▶ [WORK REQUEST]:
I would like every record reproduced exactly, with the pictures left out.

[Data entries]
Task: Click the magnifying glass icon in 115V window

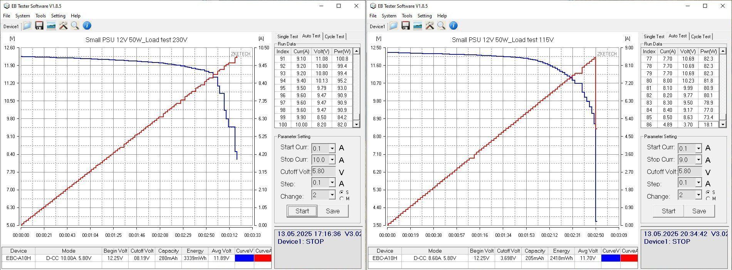Action: (x=442, y=26)
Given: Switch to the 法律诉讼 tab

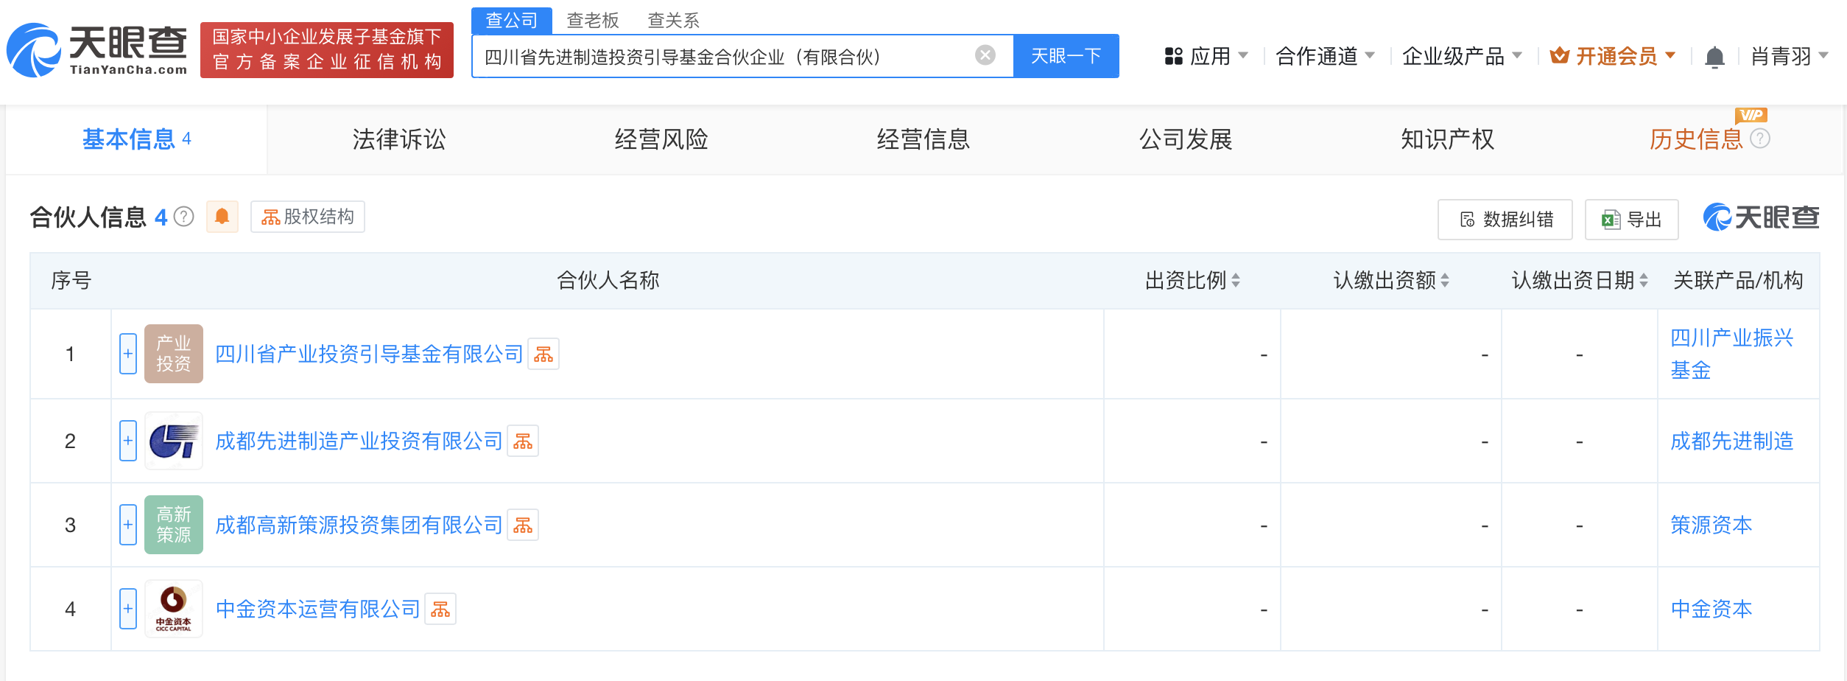Looking at the screenshot, I should [398, 139].
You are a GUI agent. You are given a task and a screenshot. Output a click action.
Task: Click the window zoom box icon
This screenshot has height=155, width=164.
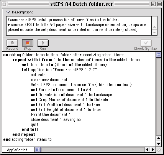[153, 4]
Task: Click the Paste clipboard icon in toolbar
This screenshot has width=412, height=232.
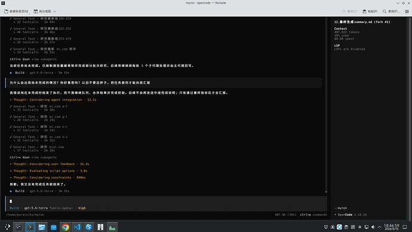Action: coord(364,11)
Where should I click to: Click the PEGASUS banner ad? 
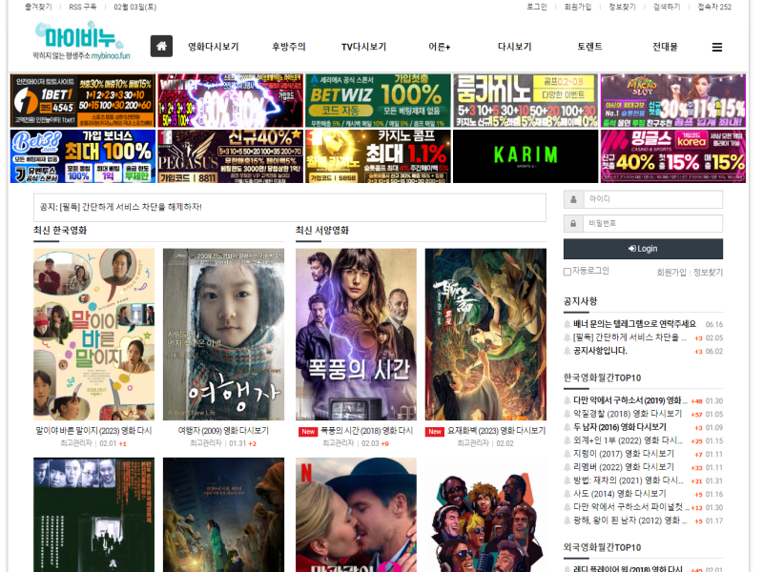pos(229,155)
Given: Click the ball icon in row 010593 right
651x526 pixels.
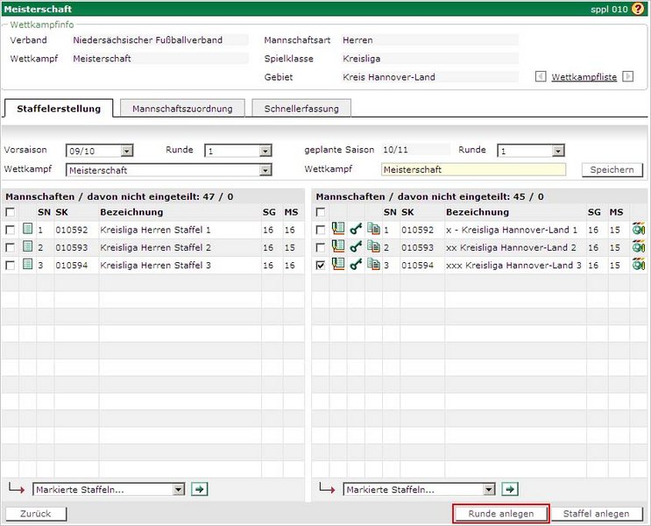Looking at the screenshot, I should tap(638, 247).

▶ [ANSWER TO THIS TASK]:
Task: Click the magnifying glass icon in 115V window

Action: (x=442, y=26)
Given: Switch to the 法律诉讼 tab

Looking at the screenshot, I should [398, 139].
You are a GUI agent. You are given a task and a screenshot. Output a click action.
Task: Click the window zoom box icon
This screenshot has height=155, width=164.
[153, 4]
Task: Click the Paste clipboard icon in toolbar
This screenshot has width=412, height=232.
Action: coord(364,11)
Where should I click to: Click the PEGASUS banner ad? 
pos(229,155)
Given: Click the ball icon in row 010593 right
651x526 pixels.
Looking at the screenshot, I should tap(638, 247).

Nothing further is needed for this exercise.